Watson echoed Sloan’s sentiment, noting that the character of his teammates has made his own transition easier.
“It’s pretty easy to mesh with guys like this, who are pretty unselfish guys, loving guys,” Watson said. “They care about each other and care about the team, which is pretty good. So when we all strive for team success, I think that’s what’s going to take us to the next level.”
Watson has a big fan in West, who knows that No. 32 has the background to excel in the very scenario he’s been placed in since Hill was injured, even though he’s had to guard three of the best point guards in the league.
“C.J.’s one of the proven backups,” West said. “He’s got the capability to be a starter. He stepped into the role, with George being out, and he’s dealt with Kyrie Irving, Brandon Jennings last night, and Derrick Rose tonight. I think he’s fared well.”
After watching Watson and Sloan take up the mantle for Hill over the last three games, Paul George is also impressed, noting that an early-season showing from the new members of the Pacers’ bench gives the team confidence going forward.
“It gives us a lot of confidence [to see Watson and Sloan perform well],” George said. “When their names are called and that time is available for those guys, they step up and they’re ready. It’s just them knowing the task at hand. They understand what we want and where we’re trying to get to, and they stepped up and did a huge job of being professionals in this league.”
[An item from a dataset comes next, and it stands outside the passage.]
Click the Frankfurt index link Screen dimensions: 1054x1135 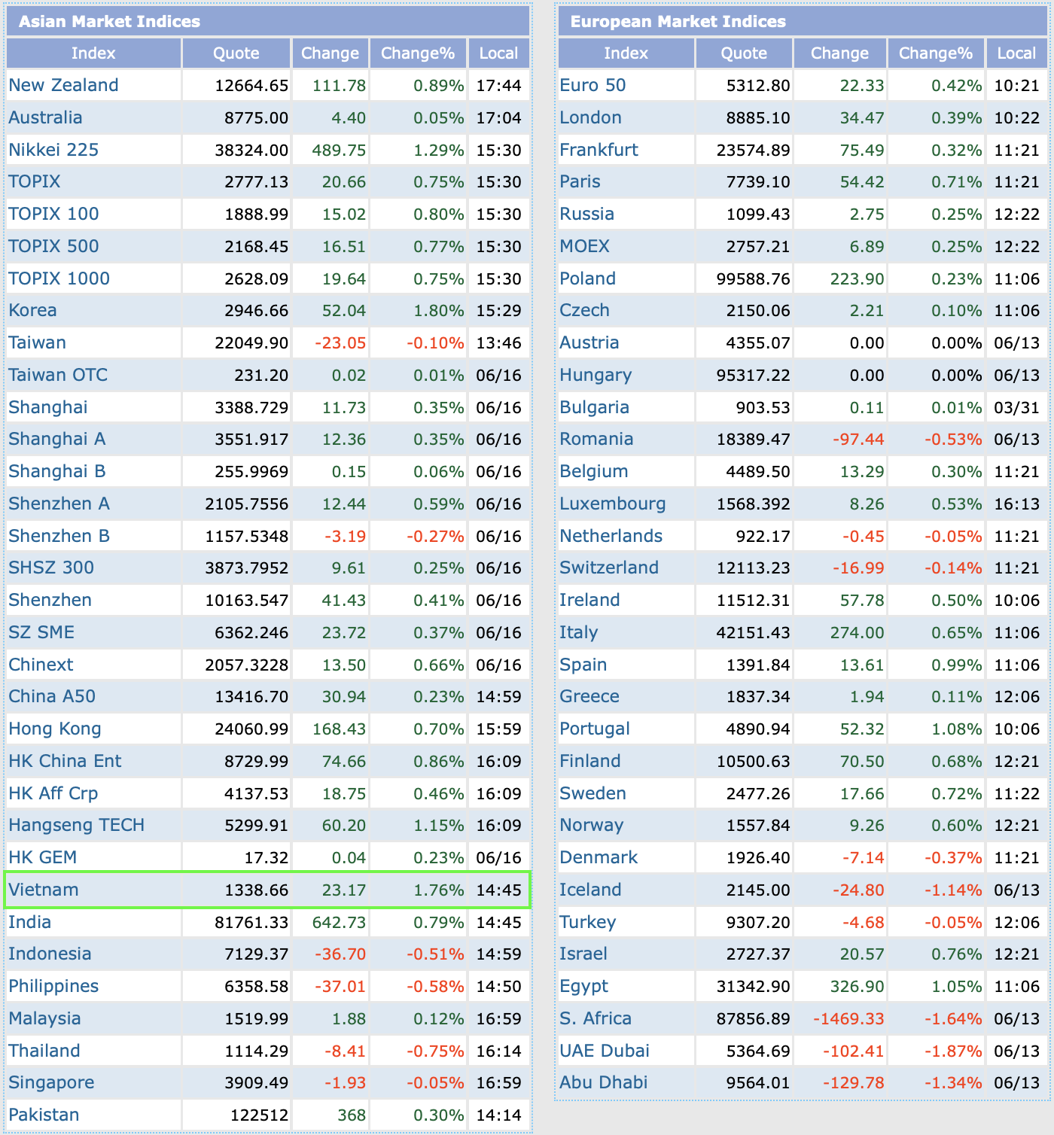(599, 150)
George added that the solid performances by Watson and Sloan also demonstrate the difference a few key offseason acquisitions can make.
“I think a lot of our troubles in the playoffs last year were just that guys were fatigued,” George said. “We were really exhausted and really putting a lot of energy out there. So it’s good that Coach can go to the bench and still be productive with whoever’s on the floor.”
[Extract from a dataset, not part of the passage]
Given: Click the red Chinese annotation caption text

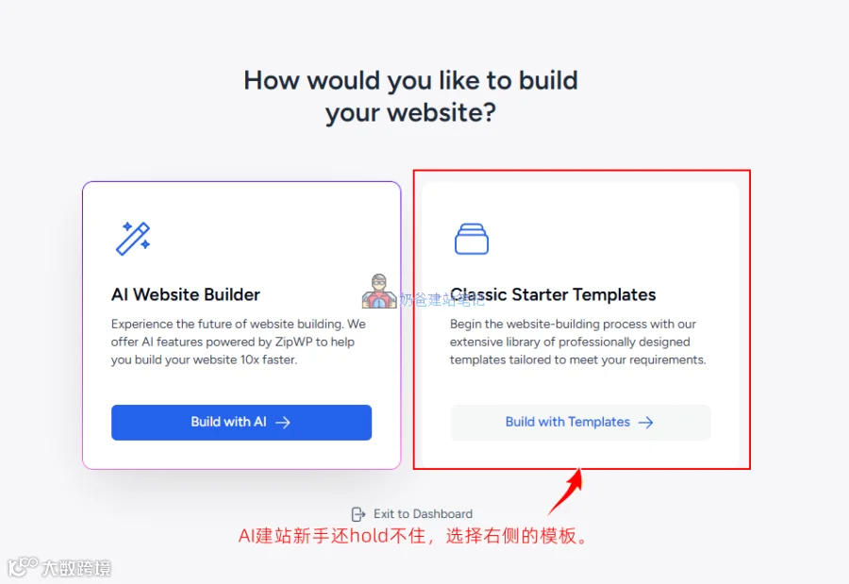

Sloan wasn’t the only one giving Vogel quality minutes off the bench Wednesday night. Scola scored 12 points to go along with three rebounds and two steals in 16 minutes, playing a key role in the fourth-quarter run the Pacers used to put the game away.
And while five games a season does not make, the performance from the bench in the win over Chicago bodes well for the 2013-14 edition of the Pacers.
“We’re doing pretty well so far,” Watson said. “It’s still pretty early in the season, so we’ve got a long way to go. But if we keep it up, be consistent and bring defense every night, I think we’ve got a chance to have a great season.”